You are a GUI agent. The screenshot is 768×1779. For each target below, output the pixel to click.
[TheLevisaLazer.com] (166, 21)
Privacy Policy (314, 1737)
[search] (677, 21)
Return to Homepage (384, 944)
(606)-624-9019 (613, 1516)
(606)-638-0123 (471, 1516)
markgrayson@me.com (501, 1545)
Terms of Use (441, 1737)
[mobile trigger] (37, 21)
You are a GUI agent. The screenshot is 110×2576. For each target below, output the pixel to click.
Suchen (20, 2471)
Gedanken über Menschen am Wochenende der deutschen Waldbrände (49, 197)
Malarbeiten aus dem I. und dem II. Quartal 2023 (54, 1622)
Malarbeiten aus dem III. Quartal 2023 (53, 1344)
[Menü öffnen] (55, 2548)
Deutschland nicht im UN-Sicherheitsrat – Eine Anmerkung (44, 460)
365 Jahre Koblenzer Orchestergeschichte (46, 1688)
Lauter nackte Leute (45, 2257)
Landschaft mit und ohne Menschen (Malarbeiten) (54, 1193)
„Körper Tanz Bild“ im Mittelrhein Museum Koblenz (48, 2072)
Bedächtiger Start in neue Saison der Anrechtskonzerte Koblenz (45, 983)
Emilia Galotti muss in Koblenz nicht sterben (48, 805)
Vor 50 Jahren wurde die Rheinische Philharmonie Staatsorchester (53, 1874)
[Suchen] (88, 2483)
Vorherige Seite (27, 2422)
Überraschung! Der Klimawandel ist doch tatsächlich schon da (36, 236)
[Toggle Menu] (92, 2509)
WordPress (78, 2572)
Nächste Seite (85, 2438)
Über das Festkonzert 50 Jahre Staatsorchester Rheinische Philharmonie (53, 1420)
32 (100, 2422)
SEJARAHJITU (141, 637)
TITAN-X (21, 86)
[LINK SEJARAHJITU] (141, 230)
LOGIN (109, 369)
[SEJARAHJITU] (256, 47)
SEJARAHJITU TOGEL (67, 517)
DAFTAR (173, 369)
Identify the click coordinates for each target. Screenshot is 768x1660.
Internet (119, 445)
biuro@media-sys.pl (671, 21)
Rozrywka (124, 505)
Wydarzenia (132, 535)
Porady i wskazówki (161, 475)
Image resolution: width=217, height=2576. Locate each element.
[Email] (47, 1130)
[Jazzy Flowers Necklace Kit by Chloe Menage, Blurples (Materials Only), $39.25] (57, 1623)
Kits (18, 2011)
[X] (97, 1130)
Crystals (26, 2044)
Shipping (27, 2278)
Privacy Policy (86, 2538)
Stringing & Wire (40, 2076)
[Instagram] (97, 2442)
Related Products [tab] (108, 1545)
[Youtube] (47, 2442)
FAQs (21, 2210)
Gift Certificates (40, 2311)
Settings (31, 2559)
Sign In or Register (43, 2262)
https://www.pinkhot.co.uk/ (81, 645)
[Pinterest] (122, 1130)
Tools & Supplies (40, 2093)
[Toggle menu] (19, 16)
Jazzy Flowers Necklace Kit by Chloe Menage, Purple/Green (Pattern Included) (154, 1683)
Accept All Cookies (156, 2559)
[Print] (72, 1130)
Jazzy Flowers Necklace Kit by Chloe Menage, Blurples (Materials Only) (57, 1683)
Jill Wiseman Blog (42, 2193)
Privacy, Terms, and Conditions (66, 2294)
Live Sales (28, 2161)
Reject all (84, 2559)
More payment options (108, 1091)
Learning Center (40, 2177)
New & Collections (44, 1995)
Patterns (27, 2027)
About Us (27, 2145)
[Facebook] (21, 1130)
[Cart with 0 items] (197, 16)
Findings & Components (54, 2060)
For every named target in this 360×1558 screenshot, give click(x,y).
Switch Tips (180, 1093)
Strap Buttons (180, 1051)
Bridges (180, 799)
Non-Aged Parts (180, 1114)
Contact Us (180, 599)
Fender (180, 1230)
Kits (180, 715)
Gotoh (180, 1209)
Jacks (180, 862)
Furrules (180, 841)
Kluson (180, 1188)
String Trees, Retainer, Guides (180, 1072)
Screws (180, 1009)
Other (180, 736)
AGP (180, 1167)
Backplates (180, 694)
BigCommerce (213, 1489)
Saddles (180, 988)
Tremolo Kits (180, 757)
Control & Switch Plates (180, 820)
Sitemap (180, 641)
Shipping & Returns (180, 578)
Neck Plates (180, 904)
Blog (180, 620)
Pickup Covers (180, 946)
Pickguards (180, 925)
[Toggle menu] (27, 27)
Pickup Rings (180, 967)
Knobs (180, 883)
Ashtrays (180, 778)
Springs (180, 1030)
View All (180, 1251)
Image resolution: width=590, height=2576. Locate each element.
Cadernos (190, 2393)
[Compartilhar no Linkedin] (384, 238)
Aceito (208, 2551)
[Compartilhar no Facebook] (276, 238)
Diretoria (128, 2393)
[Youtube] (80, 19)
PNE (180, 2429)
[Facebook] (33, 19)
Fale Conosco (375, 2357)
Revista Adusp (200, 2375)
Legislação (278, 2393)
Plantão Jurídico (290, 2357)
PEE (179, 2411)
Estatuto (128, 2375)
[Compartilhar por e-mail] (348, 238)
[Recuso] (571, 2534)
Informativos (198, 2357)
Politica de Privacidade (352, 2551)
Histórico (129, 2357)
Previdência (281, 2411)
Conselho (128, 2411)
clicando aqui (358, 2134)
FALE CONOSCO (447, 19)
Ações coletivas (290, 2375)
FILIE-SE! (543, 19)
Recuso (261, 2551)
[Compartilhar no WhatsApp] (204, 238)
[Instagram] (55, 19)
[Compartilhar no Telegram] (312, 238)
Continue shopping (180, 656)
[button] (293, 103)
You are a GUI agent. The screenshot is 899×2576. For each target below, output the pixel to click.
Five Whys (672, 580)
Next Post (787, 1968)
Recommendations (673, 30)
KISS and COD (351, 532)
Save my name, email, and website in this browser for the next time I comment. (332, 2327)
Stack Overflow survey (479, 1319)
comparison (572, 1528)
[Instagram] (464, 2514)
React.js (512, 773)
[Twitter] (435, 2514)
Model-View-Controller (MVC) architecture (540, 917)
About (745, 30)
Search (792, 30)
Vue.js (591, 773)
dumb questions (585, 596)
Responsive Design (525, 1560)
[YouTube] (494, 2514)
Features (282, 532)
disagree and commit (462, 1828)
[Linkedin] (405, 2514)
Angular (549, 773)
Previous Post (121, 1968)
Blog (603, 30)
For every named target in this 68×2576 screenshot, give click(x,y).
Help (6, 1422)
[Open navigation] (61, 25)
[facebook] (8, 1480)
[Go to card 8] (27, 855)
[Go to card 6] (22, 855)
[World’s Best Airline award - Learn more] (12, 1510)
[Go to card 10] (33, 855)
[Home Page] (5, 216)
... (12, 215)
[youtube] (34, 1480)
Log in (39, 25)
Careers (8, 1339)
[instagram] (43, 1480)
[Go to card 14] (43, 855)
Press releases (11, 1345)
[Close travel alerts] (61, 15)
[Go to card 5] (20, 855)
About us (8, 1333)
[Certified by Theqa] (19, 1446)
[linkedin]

------

Only the lines above from the line containing "Saddles (180, 988)" through the line containing "[facebook] (8, 1480)" should be retyped, exactly and with both ends included.

Saddles (180, 988)
Tremolo Kits (180, 757)
Control & Switch Plates (180, 820)
Sitemap (180, 641)
Shipping & Returns (180, 578)
Neck Plates (180, 904)
Blog (180, 620)
Pickup Covers (180, 946)
Pickguards (180, 925)
[Toggle menu] (27, 27)
Pickup Rings (180, 967)
Knobs (180, 883)
Ashtrays (180, 778)
Springs (180, 1030)
View All (180, 1251)
Image resolution: width=590, height=2576. Locate each element.
Cadernos (190, 2393)
[Compartilhar no Linkedin] (384, 238)
Aceito (208, 2551)
[Compartilhar no Facebook] (276, 238)
Diretoria (128, 2393)
[Youtube] (80, 19)
PNE (180, 2429)
[Facebook] (33, 19)
Fale Conosco (375, 2357)
Revista Adusp (200, 2375)
Legislação (278, 2393)
Plantão Jurídico (290, 2357)
PEE (179, 2411)
Estatuto (128, 2375)
[Compartilhar por e-mail] (348, 238)
[Recuso] (571, 2534)
Informativos (198, 2357)
Politica de Privacidade (352, 2551)
Histórico (129, 2357)
Previdência (281, 2411)
Conselho (128, 2411)
clicando aqui (358, 2134)
FALE CONOSCO (447, 19)
Ações coletivas (290, 2375)
FILIE-SE! (543, 19)
Recuso (261, 2551)
[Compartilhar no WhatsApp] (204, 238)
[Instagram] (55, 19)
[Compartilhar no Telegram] (312, 238)
Continue shopping (180, 656)
[button] (293, 103)
You are a GUI agent. The screenshot is 899×2576. For each target below, output the pixel to click.
Five Whys (672, 580)
Next Post (787, 1968)
Recommendations (673, 30)
KISS and COD (351, 532)
Save my name, email, and website in this browser for the next time I comment. (332, 2327)
Stack Overflow survey (479, 1319)
comparison (572, 1528)
[Instagram] (464, 2514)
React.js (512, 773)
[Twitter] (435, 2514)
Model-View-Controller (MVC) architecture (540, 917)
About (745, 30)
Search (792, 30)
Vue.js (591, 773)
dumb questions (585, 596)
Responsive Design (525, 1560)
[YouTube] (494, 2514)
Features (282, 532)
disagree and commit (462, 1828)
[Linkedin] (405, 2514)
Angular (549, 773)
Previous Post (121, 1968)
Blog (603, 30)
For every named target in this 68×2576 screenshot, give click(x,y).
Help (6, 1422)
[Open navigation] (61, 25)
[facebook] (8, 1480)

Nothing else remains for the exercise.